[INFORMATION PROVIDED]
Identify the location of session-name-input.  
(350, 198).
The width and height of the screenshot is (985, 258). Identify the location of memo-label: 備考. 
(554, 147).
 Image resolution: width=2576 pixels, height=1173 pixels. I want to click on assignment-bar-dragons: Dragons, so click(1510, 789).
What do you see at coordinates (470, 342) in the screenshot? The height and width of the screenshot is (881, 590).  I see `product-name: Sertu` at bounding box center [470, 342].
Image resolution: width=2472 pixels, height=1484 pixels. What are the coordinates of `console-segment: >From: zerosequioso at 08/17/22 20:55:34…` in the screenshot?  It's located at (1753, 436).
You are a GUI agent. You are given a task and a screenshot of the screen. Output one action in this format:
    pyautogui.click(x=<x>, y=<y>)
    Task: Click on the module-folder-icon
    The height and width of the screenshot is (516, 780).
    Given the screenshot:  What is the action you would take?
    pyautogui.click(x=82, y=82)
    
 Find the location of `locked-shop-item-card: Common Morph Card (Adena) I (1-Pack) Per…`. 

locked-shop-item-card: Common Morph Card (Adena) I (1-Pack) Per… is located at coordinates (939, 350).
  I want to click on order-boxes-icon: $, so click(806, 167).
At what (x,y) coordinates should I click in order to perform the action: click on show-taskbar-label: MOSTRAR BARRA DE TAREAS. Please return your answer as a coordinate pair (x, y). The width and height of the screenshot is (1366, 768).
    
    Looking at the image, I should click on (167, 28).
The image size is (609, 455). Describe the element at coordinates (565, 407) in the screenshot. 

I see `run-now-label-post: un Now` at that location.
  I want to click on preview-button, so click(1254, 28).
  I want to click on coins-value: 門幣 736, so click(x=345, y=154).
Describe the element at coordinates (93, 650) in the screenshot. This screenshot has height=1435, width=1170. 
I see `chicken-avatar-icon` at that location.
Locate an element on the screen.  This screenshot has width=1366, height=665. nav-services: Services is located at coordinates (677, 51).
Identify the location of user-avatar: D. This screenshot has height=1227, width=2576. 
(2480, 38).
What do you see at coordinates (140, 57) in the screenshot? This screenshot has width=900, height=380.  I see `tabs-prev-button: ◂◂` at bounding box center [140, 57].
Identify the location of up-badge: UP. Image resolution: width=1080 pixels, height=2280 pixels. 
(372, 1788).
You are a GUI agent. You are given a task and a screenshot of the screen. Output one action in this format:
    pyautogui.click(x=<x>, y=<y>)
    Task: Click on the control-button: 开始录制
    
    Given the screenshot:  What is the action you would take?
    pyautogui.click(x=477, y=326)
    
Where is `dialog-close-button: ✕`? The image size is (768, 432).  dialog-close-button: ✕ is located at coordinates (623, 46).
[/INFORMATION PROVIDED]
> YOUR OBJECTIVE:
Copy all of the data above word for word.

> SOLUTION:
Identify the location of session-name-input.  
(350, 198).
The width and height of the screenshot is (985, 258). Identify the location of memo-label: 備考. 
(554, 147).
 Image resolution: width=2576 pixels, height=1173 pixels. I want to click on assignment-bar-dragons: Dragons, so click(1510, 789).
What do you see at coordinates (470, 342) in the screenshot? The height and width of the screenshot is (881, 590).  I see `product-name: Sertu` at bounding box center [470, 342].
Image resolution: width=2472 pixels, height=1484 pixels. What are the coordinates of `console-segment: >From: zerosequioso at 08/17/22 20:55:34…` in the screenshot?  It's located at (1753, 436).
You are a GUI agent. You are given a task and a screenshot of the screen. Output one action in this format:
    pyautogui.click(x=<x>, y=<y>)
    Task: Click on the module-folder-icon
    The height and width of the screenshot is (516, 780).
    Given the screenshot:  What is the action you would take?
    pyautogui.click(x=82, y=82)
    
 Find the location of `locked-shop-item-card: Common Morph Card (Adena) I (1-Pack) Per…`. 

locked-shop-item-card: Common Morph Card (Adena) I (1-Pack) Per… is located at coordinates (939, 350).
  I want to click on order-boxes-icon: $, so click(806, 167).
At what (x,y) coordinates should I click in order to perform the action: click on show-taskbar-label: MOSTRAR BARRA DE TAREAS. Please return your answer as a coordinate pair (x, y). The width and height of the screenshot is (1366, 768).
    
    Looking at the image, I should click on (167, 28).
The image size is (609, 455). Describe the element at coordinates (565, 407) in the screenshot. 

I see `run-now-label-post: un Now` at that location.
  I want to click on preview-button, so click(1254, 28).
  I want to click on coins-value: 門幣 736, so click(x=345, y=154).
Describe the element at coordinates (93, 650) in the screenshot. This screenshot has height=1435, width=1170. 
I see `chicken-avatar-icon` at that location.
Locate an element on the screen.  This screenshot has width=1366, height=665. nav-services: Services is located at coordinates (677, 51).
Identify the location of user-avatar: D. This screenshot has height=1227, width=2576. 
(2480, 38).
What do you see at coordinates (140, 57) in the screenshot? This screenshot has width=900, height=380.  I see `tabs-prev-button: ◂◂` at bounding box center [140, 57].
Identify the location of up-badge: UP. Image resolution: width=1080 pixels, height=2280 pixels. 
(372, 1788).
You are a GUI agent. You are given a task and a screenshot of the screen. Output one action in this format:
    pyautogui.click(x=<x>, y=<y>)
    Task: Click on the control-button: 开始录制
    
    Given the screenshot:  What is the action you would take?
    pyautogui.click(x=477, y=326)
    
Where is `dialog-close-button: ✕`? The image size is (768, 432).  dialog-close-button: ✕ is located at coordinates (623, 46).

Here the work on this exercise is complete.